7. Single-Leg Lantai Sentuh Latihan:

Hal ini dianggap sebagai salah satu latihan terbaik untuk diastasis recti.

  1. Pertama, berbaring telentang dengan lutut ditekuk dan kaki di lantai.
  2. Mendukung punggung Anda dengan bantal.
  3. Sekarang angkat kaki kiri hingga memenuhi lutut kanan.
  4. Pusar Anda harus ditarik ke tulang belakang Anda dengan otot perut berkontraksi.
  5. Perlahan-lahan turunkan kaki Anda dan letakkan kaki Anda di lantai.
  6. Kembali ke posisi awal dan ulangi latihan dengan kaki kanan Anda.
  7. Ulangi 10 kali dengan masing-masing kaki.

8. Pull-In Latihan:

Anda dapat melakukan latihan ini berdiri, duduk atau berbaring.

  1. Ini adalah latihan sederhana yang mengharuskan Anda untuk lengkungan up punggung bawah Anda.
  2. Sementara Anda berada dalam posisi ini, Anda perlu menarik pusar ke arah tulang belakang Anda.
  3. Awalnya, lakukan latihan 20 sampai 30 kali 3 kali sehari.
  4. Seperti kali berjalan, meningkatkan jumlah untuk 50 sampai 100 kali dua kali sehari.

9. Leg Slide Dan Angkat Latihan:

Ini adalah latihan lain yang sangat efektif untuk recti diastasis.

  1. Pertama, Anda perlu berbaring telentang.
  2. Berikutnya, angkat kaki Anda dari lantai sambil menekuk lutut Anda.
  3. Sekarang geser kaki Anda yang lain keluar, memperluas dan menjaga jari-jari kaki Anda beberapa inci di atas lantai.
  4. Menjaga posisi tulang belakang netral dan datar perut Anda.
  5. Ulangi latihan ini 20 kali setiap hari.

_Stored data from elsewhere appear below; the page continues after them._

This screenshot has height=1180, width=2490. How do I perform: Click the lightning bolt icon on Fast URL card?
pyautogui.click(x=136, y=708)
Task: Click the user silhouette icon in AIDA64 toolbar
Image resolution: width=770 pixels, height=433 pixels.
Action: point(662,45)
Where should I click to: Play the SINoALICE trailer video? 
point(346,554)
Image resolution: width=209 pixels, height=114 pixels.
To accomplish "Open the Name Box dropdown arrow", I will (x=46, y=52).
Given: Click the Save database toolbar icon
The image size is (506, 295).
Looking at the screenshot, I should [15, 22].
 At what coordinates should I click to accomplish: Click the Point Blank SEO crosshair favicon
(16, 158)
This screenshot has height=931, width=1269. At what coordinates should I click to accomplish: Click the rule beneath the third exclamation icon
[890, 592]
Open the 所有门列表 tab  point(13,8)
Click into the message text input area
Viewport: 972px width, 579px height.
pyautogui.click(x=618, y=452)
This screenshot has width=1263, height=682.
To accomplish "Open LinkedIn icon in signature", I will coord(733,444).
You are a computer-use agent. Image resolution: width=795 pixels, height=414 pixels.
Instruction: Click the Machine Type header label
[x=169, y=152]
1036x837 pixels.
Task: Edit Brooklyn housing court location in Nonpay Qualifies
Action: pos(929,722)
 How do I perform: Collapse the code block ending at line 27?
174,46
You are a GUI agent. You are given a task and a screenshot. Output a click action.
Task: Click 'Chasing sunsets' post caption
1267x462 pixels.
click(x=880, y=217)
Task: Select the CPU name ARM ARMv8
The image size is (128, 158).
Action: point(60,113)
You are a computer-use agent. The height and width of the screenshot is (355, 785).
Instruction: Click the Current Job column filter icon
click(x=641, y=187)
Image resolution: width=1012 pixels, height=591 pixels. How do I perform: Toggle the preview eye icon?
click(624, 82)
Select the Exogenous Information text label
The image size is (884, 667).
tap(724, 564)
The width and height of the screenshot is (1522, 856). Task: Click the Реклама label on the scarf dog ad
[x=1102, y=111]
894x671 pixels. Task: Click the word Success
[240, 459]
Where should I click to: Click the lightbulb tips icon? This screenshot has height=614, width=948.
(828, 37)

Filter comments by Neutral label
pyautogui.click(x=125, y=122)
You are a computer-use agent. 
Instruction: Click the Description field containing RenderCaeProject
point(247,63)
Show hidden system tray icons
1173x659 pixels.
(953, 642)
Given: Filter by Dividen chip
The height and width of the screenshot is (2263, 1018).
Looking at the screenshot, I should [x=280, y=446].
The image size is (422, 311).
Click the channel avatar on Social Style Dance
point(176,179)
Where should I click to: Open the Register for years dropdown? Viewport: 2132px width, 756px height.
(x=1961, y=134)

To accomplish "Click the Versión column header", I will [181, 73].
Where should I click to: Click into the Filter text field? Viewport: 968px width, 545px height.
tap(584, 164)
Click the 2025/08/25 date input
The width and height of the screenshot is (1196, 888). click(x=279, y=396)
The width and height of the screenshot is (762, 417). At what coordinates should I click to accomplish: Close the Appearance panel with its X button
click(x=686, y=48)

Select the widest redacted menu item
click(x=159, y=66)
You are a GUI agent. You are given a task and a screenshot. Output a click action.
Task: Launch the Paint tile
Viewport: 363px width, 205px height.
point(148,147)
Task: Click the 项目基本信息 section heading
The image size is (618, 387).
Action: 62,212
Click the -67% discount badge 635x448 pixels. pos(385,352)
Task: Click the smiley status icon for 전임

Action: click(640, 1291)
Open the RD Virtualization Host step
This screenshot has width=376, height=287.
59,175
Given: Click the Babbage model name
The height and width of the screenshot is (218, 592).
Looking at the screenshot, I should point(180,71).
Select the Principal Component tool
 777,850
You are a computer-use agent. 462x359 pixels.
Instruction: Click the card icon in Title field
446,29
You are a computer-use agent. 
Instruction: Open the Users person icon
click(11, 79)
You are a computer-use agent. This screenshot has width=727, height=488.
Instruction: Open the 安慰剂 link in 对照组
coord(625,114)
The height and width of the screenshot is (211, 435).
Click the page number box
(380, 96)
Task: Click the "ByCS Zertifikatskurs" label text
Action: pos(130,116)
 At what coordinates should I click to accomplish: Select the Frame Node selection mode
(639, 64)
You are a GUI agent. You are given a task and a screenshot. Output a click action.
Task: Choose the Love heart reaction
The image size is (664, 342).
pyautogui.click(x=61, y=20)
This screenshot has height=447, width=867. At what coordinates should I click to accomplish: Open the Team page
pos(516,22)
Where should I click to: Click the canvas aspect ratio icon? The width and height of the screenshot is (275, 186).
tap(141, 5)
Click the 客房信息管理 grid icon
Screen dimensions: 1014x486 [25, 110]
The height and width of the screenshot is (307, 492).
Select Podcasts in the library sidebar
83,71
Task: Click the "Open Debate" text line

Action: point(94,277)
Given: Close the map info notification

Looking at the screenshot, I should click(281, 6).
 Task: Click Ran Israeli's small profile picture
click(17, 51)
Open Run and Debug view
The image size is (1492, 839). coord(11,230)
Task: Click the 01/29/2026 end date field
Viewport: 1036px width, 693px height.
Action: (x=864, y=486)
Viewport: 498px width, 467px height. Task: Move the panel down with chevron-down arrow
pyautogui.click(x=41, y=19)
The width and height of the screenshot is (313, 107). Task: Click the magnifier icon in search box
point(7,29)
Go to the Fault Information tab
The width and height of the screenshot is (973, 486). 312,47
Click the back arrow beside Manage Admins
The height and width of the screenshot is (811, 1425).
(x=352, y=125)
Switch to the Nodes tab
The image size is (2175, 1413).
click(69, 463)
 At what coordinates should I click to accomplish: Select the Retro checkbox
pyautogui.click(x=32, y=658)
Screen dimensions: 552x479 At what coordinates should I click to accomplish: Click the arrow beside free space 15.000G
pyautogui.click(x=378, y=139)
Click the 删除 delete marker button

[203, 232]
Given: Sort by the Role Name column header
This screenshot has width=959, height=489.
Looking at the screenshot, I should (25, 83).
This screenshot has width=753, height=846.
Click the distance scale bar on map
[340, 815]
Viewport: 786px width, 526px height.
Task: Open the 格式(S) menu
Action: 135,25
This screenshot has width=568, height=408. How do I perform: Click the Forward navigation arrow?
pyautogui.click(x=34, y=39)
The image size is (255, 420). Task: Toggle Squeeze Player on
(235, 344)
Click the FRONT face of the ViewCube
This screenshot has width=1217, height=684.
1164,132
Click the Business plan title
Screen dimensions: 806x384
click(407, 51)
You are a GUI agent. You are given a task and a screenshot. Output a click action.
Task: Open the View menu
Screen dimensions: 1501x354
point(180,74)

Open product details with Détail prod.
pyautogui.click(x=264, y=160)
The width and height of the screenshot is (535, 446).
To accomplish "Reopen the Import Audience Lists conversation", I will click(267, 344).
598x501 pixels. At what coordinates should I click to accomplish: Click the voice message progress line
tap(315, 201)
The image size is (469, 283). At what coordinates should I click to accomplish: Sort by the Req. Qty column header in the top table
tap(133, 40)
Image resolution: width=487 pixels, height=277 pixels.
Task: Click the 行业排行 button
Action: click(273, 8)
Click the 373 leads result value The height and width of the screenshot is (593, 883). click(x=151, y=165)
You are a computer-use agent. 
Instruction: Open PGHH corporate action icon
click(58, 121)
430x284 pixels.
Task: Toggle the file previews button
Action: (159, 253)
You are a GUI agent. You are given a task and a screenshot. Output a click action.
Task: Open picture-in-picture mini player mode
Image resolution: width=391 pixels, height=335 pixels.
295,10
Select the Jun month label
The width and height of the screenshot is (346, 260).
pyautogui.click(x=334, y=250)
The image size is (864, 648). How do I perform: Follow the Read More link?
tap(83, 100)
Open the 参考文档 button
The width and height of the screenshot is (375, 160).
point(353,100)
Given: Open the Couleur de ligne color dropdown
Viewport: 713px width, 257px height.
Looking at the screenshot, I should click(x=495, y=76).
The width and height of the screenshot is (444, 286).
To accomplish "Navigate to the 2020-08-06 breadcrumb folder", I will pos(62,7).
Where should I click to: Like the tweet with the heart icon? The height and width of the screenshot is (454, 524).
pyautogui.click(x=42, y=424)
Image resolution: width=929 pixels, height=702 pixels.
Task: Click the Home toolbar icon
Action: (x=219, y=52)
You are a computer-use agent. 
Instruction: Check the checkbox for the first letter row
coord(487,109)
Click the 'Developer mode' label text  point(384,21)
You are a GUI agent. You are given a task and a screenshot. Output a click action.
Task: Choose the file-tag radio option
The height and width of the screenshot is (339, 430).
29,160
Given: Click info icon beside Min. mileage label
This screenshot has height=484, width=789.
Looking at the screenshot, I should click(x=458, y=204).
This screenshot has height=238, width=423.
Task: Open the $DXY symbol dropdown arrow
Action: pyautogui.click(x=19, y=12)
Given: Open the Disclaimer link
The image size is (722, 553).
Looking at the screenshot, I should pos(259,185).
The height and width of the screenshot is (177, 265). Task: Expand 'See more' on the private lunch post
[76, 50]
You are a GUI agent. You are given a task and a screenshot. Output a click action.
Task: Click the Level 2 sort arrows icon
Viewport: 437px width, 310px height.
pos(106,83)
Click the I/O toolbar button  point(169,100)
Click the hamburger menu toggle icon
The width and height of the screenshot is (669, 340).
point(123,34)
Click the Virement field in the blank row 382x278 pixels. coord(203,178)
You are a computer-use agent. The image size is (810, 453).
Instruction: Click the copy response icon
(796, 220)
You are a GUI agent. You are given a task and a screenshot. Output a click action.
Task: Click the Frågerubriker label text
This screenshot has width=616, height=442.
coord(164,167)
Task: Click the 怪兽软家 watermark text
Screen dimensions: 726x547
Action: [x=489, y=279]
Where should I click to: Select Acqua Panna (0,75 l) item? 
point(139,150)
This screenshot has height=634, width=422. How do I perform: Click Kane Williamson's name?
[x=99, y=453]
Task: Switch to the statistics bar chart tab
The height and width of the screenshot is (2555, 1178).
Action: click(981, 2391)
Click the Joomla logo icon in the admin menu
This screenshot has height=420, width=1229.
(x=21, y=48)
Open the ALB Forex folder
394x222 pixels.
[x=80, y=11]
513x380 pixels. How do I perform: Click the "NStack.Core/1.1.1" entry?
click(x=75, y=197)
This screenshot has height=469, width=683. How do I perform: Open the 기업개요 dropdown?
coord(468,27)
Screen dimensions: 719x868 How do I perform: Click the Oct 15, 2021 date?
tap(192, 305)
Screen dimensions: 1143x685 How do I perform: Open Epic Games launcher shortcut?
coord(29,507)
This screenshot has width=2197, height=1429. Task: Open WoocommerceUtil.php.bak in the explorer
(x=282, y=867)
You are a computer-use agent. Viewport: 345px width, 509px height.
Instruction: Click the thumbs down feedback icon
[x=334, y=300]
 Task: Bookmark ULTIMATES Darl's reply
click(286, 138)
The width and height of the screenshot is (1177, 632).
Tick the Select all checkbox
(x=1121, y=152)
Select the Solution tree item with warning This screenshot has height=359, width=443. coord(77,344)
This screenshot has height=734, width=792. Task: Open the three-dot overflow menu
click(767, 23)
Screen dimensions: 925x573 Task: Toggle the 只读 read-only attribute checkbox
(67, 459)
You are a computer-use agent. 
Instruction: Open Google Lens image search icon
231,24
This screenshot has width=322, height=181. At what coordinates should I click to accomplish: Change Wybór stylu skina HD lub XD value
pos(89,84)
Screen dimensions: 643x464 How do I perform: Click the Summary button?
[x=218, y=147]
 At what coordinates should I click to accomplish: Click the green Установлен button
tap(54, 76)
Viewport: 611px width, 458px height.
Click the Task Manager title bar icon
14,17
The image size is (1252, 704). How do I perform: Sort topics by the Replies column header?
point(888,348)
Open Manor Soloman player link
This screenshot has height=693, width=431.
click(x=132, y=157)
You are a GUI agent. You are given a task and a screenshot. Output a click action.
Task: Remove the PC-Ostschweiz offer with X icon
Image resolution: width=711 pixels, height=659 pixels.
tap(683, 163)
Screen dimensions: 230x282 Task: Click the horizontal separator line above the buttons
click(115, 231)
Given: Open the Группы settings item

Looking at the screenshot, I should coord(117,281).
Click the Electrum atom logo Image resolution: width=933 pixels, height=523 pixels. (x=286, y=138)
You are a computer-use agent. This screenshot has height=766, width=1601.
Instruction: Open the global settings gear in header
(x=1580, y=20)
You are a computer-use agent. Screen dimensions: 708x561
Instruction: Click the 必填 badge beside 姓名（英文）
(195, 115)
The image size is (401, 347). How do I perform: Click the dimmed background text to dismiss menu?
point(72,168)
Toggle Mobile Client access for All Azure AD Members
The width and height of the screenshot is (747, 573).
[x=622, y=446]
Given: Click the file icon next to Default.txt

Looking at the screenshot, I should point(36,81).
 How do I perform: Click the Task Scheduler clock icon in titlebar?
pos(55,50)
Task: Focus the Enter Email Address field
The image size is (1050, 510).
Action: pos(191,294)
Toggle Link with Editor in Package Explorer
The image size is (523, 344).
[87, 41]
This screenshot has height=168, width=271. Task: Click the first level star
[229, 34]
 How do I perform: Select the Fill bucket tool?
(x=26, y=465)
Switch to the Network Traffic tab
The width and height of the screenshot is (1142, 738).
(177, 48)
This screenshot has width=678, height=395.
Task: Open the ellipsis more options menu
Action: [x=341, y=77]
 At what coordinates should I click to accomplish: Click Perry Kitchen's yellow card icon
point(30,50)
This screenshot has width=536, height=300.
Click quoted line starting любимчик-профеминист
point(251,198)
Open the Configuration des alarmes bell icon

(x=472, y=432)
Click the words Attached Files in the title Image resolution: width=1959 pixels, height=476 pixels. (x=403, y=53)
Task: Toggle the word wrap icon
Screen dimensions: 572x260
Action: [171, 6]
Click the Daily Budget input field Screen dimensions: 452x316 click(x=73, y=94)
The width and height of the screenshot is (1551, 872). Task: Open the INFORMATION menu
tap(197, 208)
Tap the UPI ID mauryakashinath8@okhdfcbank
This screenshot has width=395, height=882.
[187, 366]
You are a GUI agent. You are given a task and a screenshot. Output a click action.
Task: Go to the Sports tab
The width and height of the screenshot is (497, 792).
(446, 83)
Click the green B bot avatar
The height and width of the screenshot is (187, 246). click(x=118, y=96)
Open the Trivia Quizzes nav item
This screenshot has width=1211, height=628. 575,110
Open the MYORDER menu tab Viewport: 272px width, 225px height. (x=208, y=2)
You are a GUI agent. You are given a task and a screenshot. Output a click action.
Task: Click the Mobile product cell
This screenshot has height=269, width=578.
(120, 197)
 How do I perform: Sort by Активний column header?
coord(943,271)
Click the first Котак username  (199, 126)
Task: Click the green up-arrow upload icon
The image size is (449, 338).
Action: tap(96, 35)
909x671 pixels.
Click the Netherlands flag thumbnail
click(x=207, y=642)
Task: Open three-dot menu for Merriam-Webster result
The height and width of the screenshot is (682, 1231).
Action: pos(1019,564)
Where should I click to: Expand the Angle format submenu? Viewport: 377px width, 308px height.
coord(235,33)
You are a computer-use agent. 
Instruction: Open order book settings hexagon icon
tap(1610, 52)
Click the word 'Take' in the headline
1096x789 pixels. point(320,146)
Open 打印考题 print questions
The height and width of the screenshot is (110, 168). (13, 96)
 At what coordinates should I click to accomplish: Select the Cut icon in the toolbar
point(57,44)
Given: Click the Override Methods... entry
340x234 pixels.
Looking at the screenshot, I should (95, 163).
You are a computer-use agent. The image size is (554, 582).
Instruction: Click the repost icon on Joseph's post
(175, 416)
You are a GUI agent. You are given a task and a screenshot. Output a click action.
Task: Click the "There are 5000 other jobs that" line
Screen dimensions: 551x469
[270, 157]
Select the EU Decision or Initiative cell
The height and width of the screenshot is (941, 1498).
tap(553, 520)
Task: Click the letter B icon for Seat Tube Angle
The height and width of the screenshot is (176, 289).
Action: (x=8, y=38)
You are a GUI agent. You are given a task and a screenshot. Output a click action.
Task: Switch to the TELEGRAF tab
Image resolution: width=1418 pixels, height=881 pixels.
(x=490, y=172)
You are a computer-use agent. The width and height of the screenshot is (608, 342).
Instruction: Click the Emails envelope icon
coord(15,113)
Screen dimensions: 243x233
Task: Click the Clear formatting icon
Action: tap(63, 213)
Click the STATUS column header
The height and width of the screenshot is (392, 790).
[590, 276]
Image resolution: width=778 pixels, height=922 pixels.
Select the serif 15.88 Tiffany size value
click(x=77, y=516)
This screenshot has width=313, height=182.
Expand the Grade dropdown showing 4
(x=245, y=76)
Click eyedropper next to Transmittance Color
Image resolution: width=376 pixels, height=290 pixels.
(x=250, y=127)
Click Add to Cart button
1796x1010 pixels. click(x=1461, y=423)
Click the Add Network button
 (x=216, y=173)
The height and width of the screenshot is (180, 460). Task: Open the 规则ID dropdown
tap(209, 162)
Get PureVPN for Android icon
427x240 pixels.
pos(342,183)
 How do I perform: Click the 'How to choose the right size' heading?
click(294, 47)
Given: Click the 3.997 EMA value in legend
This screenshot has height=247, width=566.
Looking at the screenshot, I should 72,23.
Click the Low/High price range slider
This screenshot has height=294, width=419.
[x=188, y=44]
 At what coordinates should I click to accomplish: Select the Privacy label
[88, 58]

10. The Bent Knee Jatuh-Out Latihan:

Ini adalah latihan yang bagus untuk otot inti Anda.

  1. Pertama, berbaring telentang, tekuk lutut Anda dengan kaki Anda rata di lantai.
  2. Sepanjang latihan, menjaga kurva batin yang normal punggung bawah Anda.
  3. Dengan jari-jari Anda, merasakan dinding perut yang terletak di dalam tulang panggul Anda.
  4. Aktifkan daerah ini dengan menggambar di daerah yang di bawah celana Anda dengan cara yang lembut.
  5. Biarkan titik lutut Anda ke arah langit-langit dengan itu dalam posisi membungkuk.
  6. Pastikan bahwa panggul Anda tetap stabil.
  7. Sekarang, kembali ke posisi awal dan rileks otot-otot di perut Anda.
  8. Ulangi latihan ini 3 kali di setiap sisi di awal dan meningkatkan jumlah perlahan.
  9. Kemajuan itu dengan mengulanginya, tapi pastikan bahwa Anda tidak menyebabkan kontraksi di perut Anda.

Dengan bantuan latihan recti 10 diastasis ini, Anda dapat berkontribusi untuk proses penyembuhan dan mendapatkan perut Anda terlihat seperti dulu. Jika kondisi tidak hilang dari waktu ke waktu, Anda harus berkonsultasi dengan dokter Anda karena operasi mungkin diperlukan.

Bagaimana posting ini membantu Anda? Beritahu kami dengan memberikan komentar di kotak di bawah!